**Exercise instructions:** Count the lines in the entries below that contain the string "width". Reply with the number alone.

**Data records:**
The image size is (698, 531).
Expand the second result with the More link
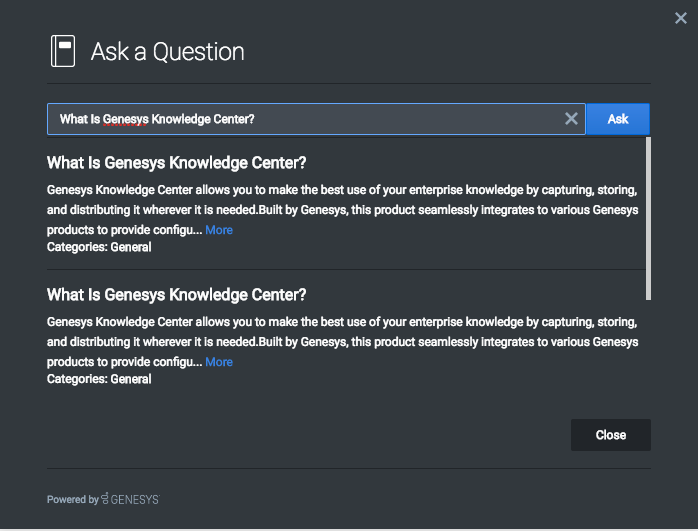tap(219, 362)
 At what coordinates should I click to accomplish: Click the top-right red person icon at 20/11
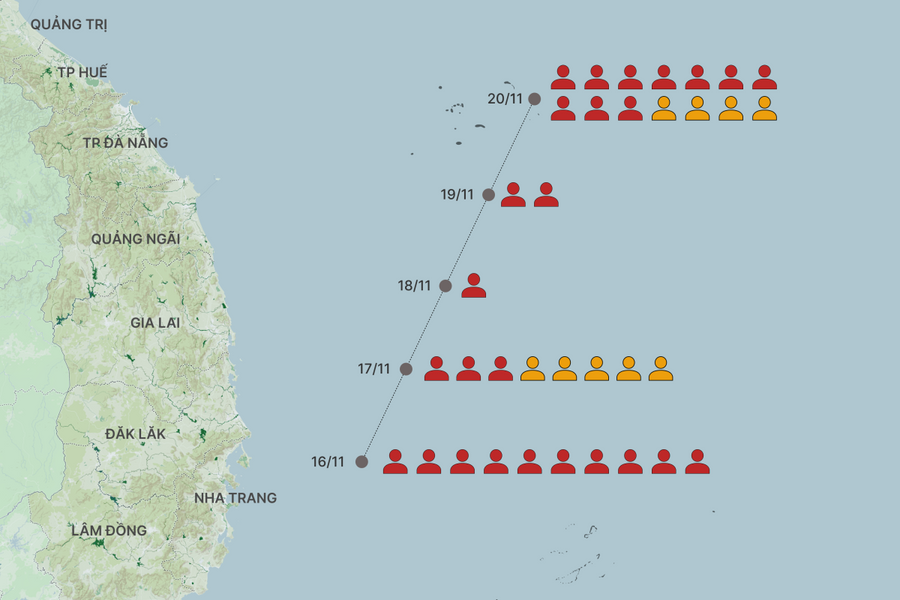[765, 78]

...

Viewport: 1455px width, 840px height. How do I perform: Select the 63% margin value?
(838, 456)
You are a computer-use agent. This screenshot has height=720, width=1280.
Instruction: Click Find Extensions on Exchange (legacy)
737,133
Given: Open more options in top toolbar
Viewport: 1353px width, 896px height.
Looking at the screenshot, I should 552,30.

...

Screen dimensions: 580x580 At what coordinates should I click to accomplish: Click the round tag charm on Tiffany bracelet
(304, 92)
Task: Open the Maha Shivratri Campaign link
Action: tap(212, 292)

**Finished answer:** 3